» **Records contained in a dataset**
=-=-=-=-=
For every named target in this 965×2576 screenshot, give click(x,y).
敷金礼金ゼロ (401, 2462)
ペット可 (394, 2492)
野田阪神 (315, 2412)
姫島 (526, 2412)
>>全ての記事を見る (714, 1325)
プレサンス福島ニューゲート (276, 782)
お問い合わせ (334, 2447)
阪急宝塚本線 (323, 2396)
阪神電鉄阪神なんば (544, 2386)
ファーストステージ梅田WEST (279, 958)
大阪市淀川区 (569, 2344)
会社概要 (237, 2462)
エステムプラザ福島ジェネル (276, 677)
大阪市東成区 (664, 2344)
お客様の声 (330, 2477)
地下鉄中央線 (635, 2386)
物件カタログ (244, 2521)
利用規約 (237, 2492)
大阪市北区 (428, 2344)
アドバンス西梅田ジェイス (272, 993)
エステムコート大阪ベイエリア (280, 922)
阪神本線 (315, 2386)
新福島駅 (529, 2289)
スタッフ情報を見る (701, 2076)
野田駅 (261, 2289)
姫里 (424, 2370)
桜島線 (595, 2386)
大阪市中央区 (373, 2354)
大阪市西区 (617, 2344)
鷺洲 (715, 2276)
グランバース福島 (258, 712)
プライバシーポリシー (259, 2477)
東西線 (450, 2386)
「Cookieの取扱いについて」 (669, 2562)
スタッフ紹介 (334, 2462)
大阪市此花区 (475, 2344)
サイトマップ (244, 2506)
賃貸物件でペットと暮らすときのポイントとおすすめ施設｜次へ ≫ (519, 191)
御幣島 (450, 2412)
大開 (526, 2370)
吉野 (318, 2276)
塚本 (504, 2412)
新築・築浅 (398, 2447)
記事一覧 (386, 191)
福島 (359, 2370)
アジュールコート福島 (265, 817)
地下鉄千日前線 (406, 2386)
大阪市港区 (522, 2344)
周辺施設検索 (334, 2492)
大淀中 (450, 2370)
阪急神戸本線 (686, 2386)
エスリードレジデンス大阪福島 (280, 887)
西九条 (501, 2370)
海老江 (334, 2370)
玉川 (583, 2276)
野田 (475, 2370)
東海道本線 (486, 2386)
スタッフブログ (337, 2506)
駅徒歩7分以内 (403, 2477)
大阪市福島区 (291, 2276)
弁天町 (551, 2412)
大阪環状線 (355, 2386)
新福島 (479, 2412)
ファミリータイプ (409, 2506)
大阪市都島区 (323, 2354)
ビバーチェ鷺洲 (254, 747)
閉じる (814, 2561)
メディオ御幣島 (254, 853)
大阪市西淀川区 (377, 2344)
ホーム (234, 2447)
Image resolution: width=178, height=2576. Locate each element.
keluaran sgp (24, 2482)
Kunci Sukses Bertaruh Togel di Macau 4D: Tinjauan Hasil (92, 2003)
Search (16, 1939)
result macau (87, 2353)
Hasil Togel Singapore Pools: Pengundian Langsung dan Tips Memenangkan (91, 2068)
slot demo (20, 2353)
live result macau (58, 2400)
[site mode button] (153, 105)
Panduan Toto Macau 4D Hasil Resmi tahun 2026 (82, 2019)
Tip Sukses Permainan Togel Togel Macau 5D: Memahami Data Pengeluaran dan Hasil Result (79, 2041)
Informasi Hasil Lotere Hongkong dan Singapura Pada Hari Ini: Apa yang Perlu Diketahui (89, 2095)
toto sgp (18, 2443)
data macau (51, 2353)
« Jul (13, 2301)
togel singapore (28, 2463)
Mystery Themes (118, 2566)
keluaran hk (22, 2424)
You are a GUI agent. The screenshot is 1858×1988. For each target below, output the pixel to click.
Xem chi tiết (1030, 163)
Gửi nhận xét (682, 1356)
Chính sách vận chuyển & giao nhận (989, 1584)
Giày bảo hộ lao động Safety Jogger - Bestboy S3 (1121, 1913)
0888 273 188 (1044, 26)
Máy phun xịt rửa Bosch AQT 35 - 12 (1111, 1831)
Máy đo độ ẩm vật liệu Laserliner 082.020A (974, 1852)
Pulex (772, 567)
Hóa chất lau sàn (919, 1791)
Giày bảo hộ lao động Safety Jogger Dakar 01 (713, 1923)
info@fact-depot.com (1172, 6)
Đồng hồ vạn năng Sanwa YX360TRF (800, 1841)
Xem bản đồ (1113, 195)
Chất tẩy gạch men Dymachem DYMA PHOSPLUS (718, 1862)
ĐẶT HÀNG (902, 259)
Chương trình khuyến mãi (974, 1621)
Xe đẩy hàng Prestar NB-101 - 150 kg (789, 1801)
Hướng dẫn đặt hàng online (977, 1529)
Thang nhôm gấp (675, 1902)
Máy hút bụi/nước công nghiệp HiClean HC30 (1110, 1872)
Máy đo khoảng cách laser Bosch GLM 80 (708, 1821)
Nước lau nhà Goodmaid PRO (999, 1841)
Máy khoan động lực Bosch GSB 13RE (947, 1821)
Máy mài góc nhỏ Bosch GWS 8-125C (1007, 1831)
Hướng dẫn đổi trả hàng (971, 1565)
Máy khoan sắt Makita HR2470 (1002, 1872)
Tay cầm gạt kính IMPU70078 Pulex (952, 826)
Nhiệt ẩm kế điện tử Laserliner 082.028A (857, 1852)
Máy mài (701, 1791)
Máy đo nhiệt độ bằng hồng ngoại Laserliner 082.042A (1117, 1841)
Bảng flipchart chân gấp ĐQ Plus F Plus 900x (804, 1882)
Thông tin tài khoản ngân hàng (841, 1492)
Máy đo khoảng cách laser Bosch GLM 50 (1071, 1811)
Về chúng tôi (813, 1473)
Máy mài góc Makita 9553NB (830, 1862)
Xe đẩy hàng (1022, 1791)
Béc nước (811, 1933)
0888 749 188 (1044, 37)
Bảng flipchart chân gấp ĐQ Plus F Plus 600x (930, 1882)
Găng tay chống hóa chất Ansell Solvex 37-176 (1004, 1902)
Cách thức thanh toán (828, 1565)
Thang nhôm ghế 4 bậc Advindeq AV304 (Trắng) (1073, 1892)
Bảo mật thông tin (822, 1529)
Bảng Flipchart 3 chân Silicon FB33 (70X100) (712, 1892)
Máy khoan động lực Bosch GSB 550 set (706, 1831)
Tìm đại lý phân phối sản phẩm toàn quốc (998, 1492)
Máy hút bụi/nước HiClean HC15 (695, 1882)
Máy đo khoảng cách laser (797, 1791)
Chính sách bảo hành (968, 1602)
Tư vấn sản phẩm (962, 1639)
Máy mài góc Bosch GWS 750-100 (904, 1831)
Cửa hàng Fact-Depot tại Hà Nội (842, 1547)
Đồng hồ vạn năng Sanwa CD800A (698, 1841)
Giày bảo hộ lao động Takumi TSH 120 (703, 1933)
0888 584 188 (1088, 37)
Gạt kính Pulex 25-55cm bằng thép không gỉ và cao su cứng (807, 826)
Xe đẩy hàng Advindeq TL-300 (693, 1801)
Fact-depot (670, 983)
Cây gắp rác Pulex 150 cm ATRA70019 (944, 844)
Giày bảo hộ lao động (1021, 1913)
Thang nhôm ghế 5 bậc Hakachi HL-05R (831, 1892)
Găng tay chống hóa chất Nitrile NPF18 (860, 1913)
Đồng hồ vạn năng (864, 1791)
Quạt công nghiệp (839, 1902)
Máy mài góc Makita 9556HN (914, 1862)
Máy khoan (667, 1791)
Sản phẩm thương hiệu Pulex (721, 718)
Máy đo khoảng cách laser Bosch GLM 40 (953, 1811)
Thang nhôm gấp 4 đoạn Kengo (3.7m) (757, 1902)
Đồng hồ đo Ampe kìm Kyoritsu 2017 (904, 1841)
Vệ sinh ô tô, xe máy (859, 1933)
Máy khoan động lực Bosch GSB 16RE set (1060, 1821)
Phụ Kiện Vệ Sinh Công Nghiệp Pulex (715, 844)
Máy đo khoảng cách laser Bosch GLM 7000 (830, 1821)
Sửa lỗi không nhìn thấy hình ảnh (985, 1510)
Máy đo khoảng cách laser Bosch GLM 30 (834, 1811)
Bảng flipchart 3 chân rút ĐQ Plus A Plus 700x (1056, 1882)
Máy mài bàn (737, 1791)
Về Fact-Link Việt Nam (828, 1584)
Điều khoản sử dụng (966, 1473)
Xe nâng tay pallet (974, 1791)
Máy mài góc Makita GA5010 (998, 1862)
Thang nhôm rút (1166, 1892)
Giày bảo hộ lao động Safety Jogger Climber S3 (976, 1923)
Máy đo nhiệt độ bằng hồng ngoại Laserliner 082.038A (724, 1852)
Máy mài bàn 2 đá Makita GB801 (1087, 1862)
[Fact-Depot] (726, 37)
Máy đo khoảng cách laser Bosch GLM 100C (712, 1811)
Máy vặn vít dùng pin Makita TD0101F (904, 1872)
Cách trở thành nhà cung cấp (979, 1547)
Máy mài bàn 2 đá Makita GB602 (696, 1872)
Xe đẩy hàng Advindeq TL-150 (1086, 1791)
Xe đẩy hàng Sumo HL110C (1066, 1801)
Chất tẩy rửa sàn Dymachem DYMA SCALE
=-=-=-=-=
» **Work to be completed**
Copy out each line of the data above, exactly, if it lies between the line holding "Tip Sukses Permainan" and the line holding "Giày bảo hộ lao động Safety Jogger - Bestboy", inclusive; copy no other line.

» **Answer space**
Tip Sukses Permainan Togel Togel Macau 5D: Memahami Data Pengeluaran dan Hasil Result (79, 2041)
Informasi Hasil Lotere Hongkong dan Singapura Pada Hari Ini: Apa yang Perlu Diketahui (89, 2095)
toto sgp (18, 2443)
data macau (51, 2353)
« Jul (13, 2301)
togel singapore (28, 2463)
Mystery Themes (118, 2566)
keluaran hk (22, 2424)
You are a GUI agent. The screenshot is 1858×1988. For each target below, output the pixel to click.
Xem chi tiết (1030, 163)
Gửi nhận xét (682, 1356)
Chính sách vận chuyển & giao nhận (989, 1584)
Giày bảo hộ lao động Safety Jogger - Bestboy S3 (1121, 1913)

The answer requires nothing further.